Hearing Meredith talk about how cute their babies are going to be makes Derek get that gooey-eyed look. He then avoids her like the plague because he’s nervous about the proposal. She thinks he’s spooked by the notion that their spawn will be genetically inferior, citing Alzheimer’s, suicidal tendencies, and split ends (noticeably absent from her list: a predilection for whining, trouble noticing that which doesn’t directly involve her). He consoles her, adorably confirming that he does indeed want her “crappy babies.”
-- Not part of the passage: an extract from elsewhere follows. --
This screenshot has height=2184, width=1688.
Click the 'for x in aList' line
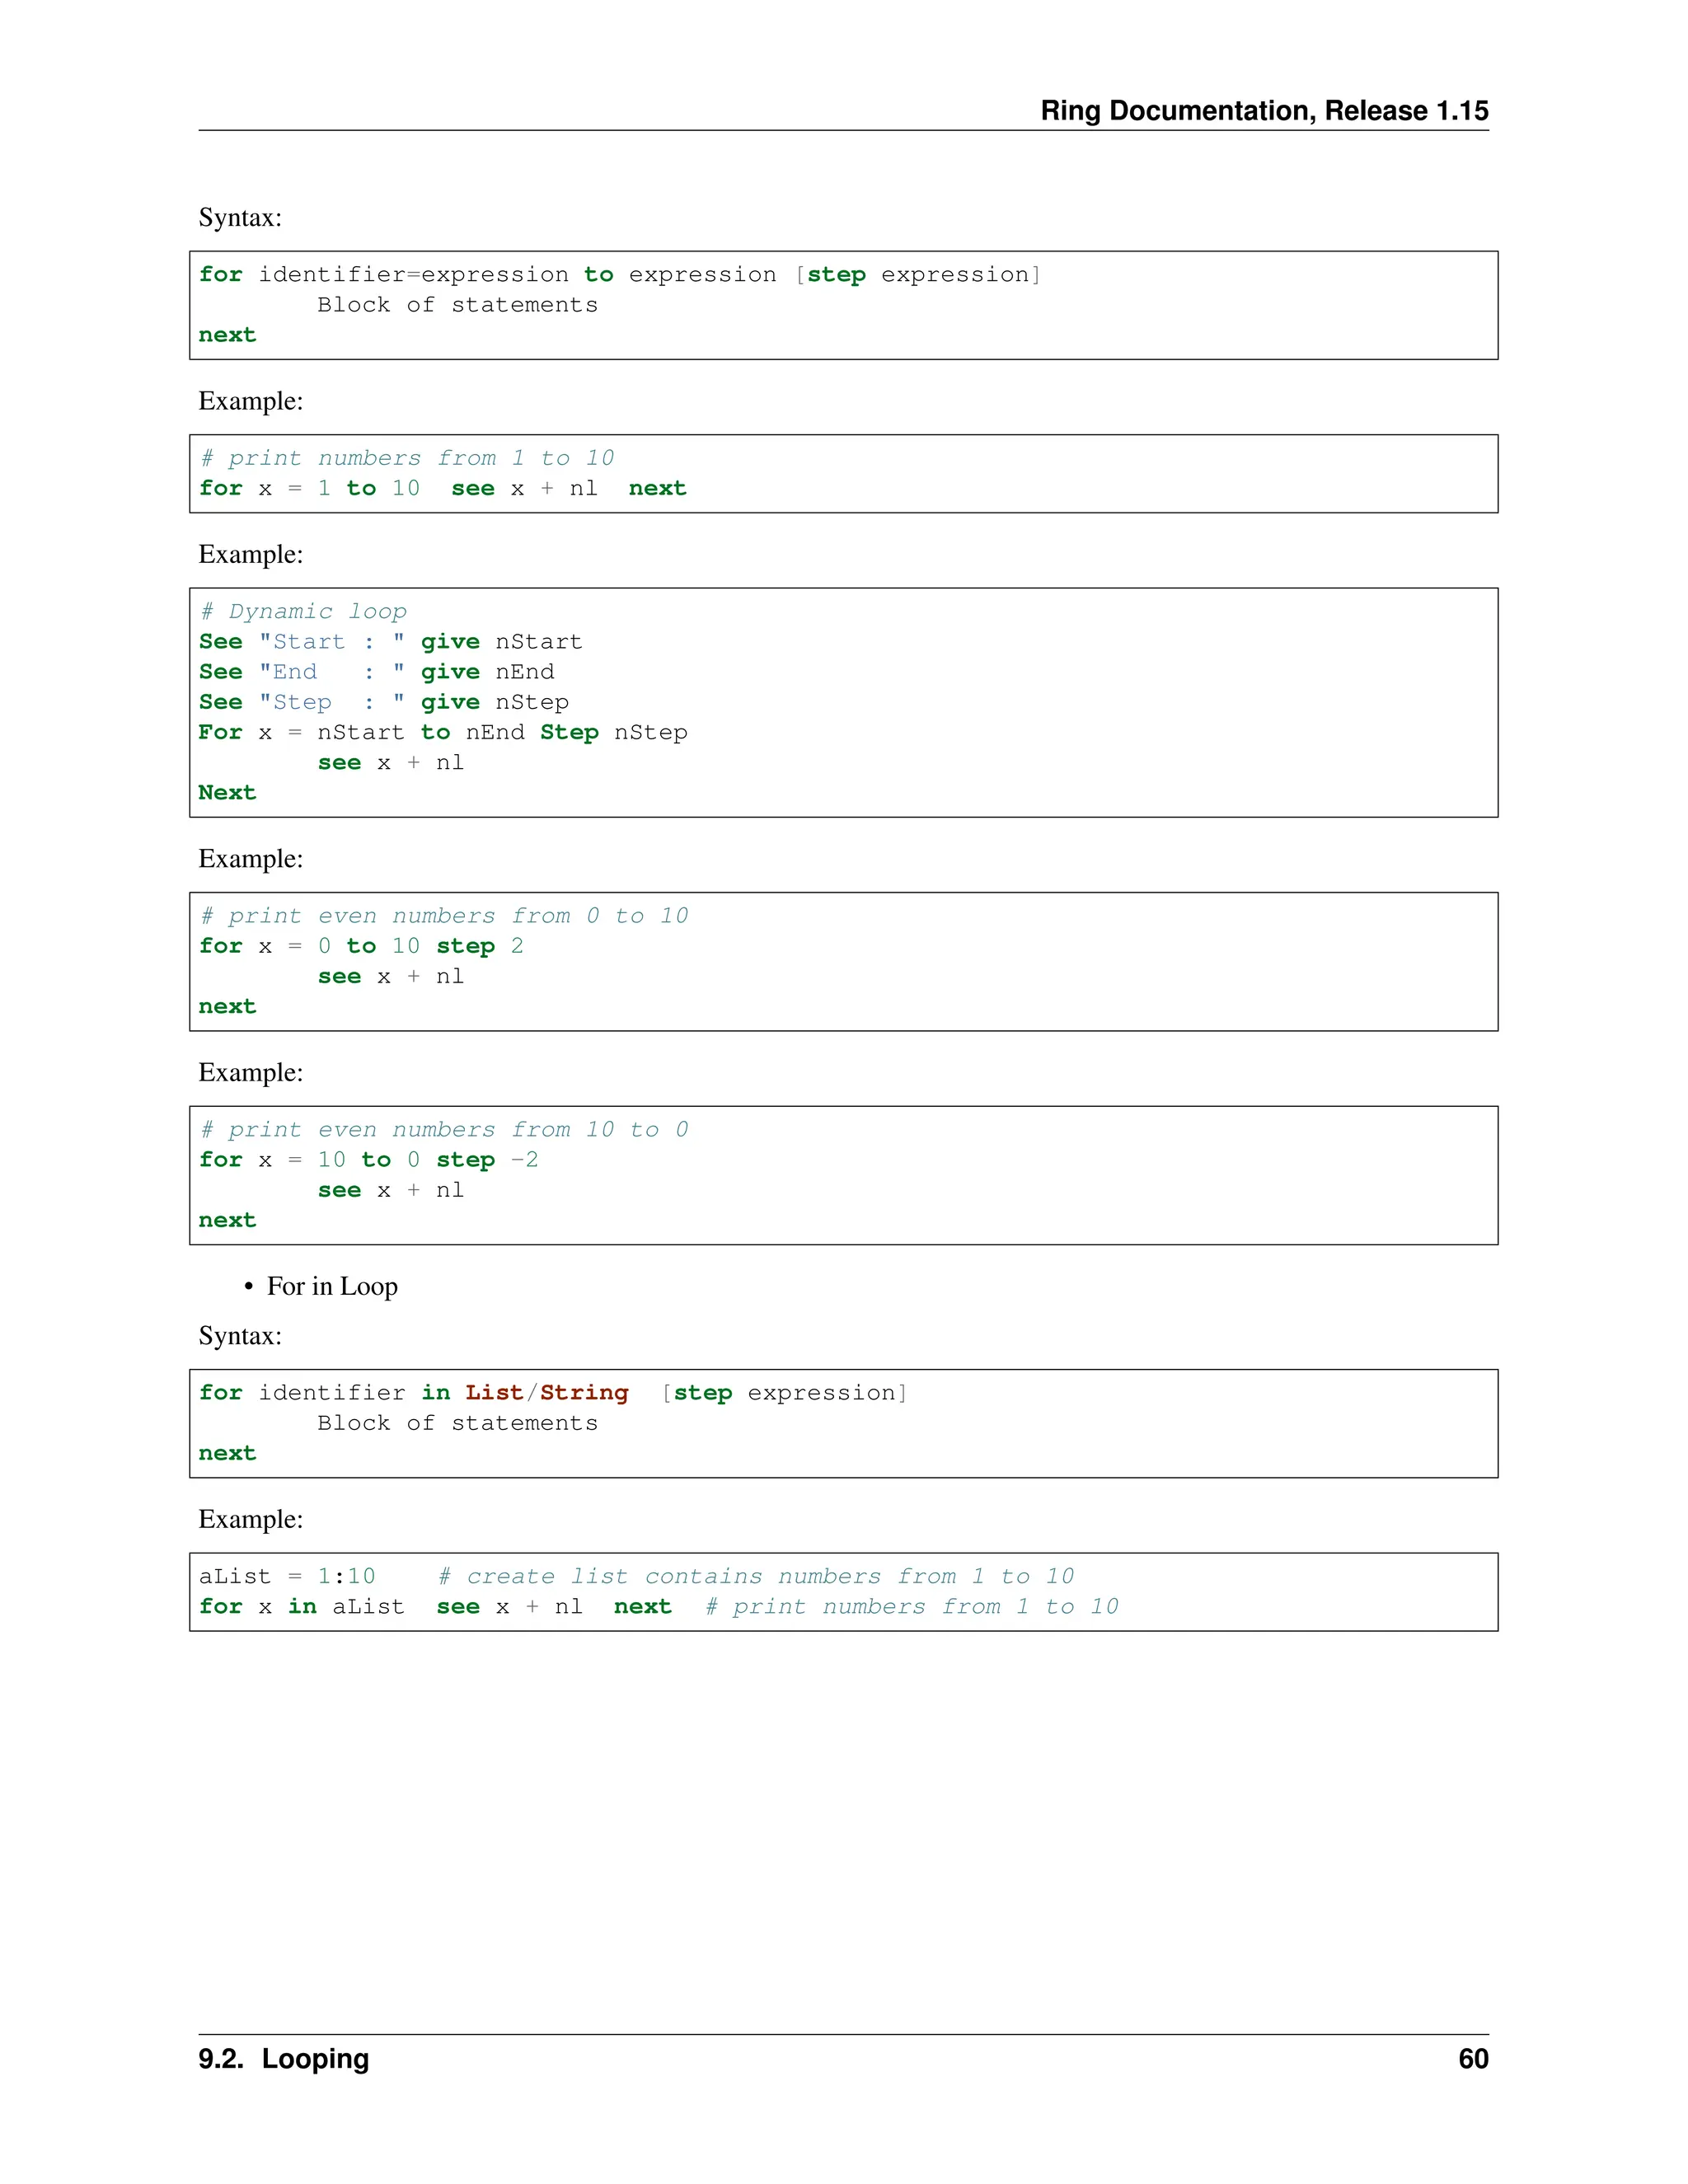[301, 1606]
In the end, he opts to set the stage with a roomful of roses, candles, and a slightly disturbing stuffed polar bear. When Meredith comes home later, the room is swept clean with only a solitary rose petal left behind. Derek left to help Addison’s brother, that guy from Melrose Place. Because, let’s face it, parasitic brain infestations always take precedent over sweeping romantic gestures.
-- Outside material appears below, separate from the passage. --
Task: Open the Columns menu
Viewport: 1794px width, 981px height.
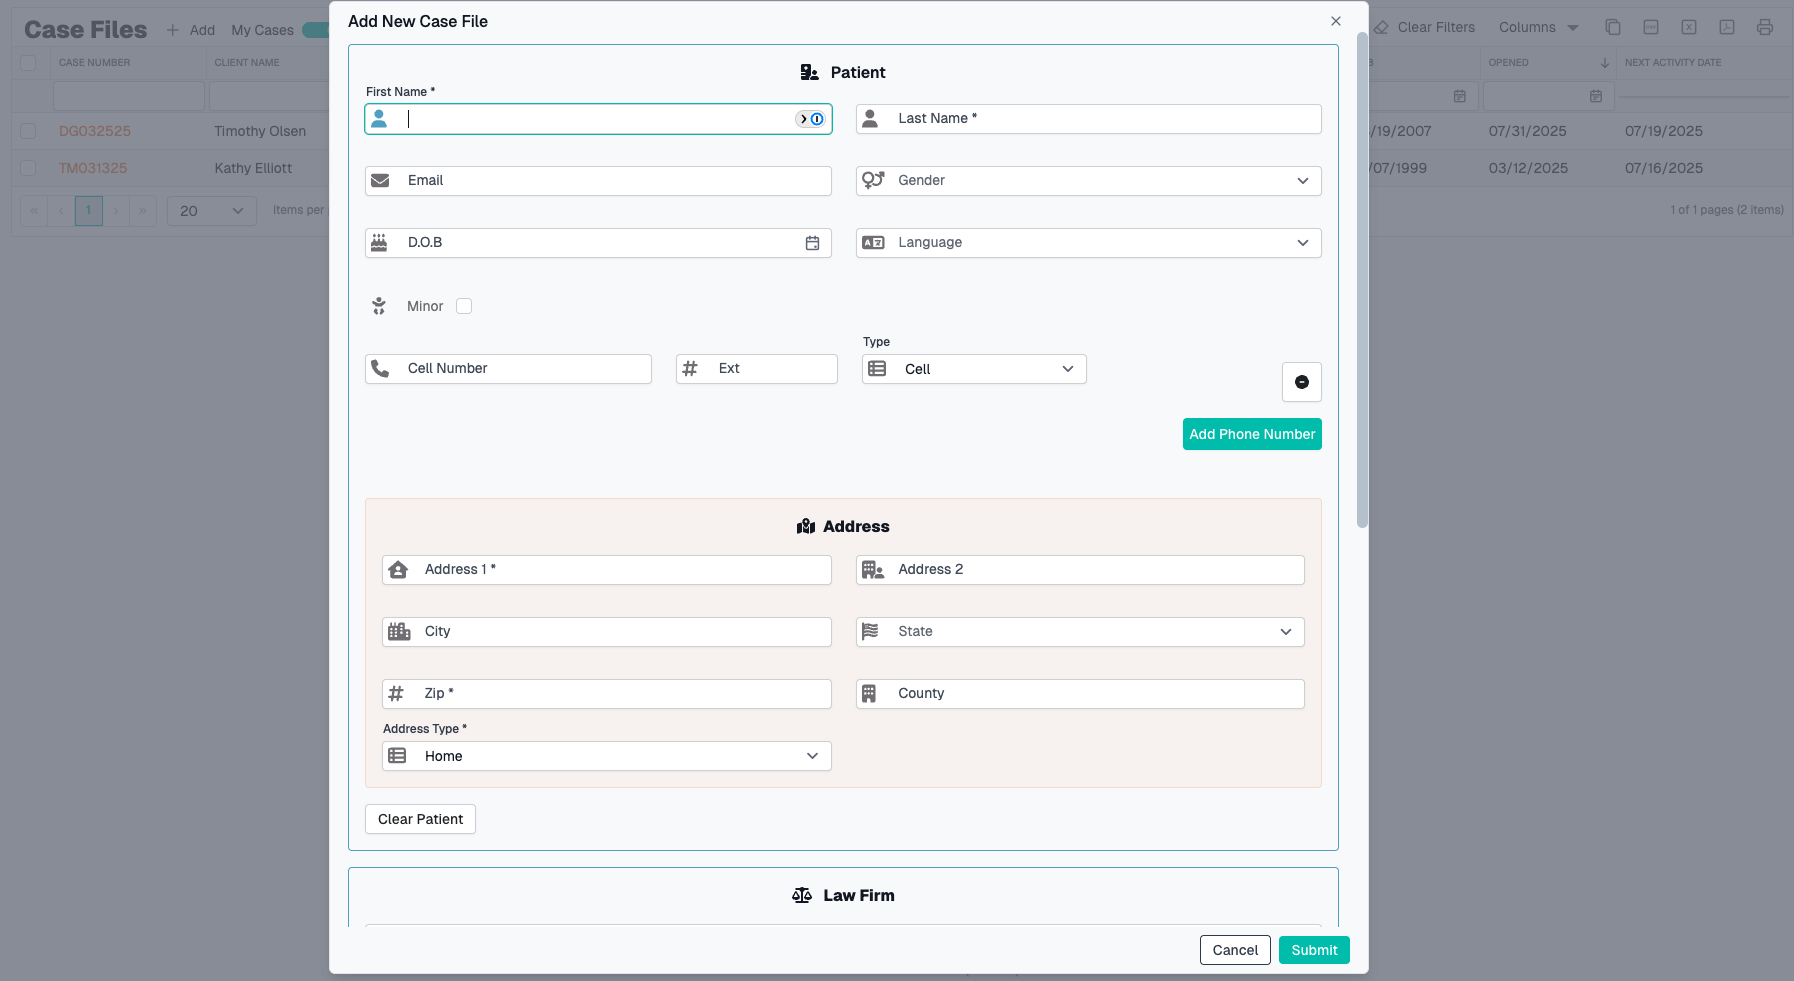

For me, the exchange between Yang and Hunt made Derek’s efforts look like clichéd schmaltziness. Dreamy piano music plays and the pair are shown in slow motion. They walk close beside each other without speaking, both of them shy but keenly aware of the other’s presence. He glances over at her neck and softly grazes the back of her hand with his fingers before departing. Later, they smile at each other from across the hall, a similar scene beginning again, until Hunt spots a woman he evidently has some kind of history with and dives into a nearby room. Clearly in the midst of a panic attack, he tells Yang to leave him, but she administers the bear hug treatment gleaned from Dixon. He relents, devastated and traumatized by his mysterious past. In the on-call room, Hunt sleeps peacefully, wrapped around Cristina. You may now commence with swooning.
New rainbow couple alert: Arizona follows lonely Callie in to Joe’s bathroom. She comforts her by saying people only say the nicest things whilst gossiping about her. “The talk is good.” She makes up for her inarticulate speech with a solid lesbian snog.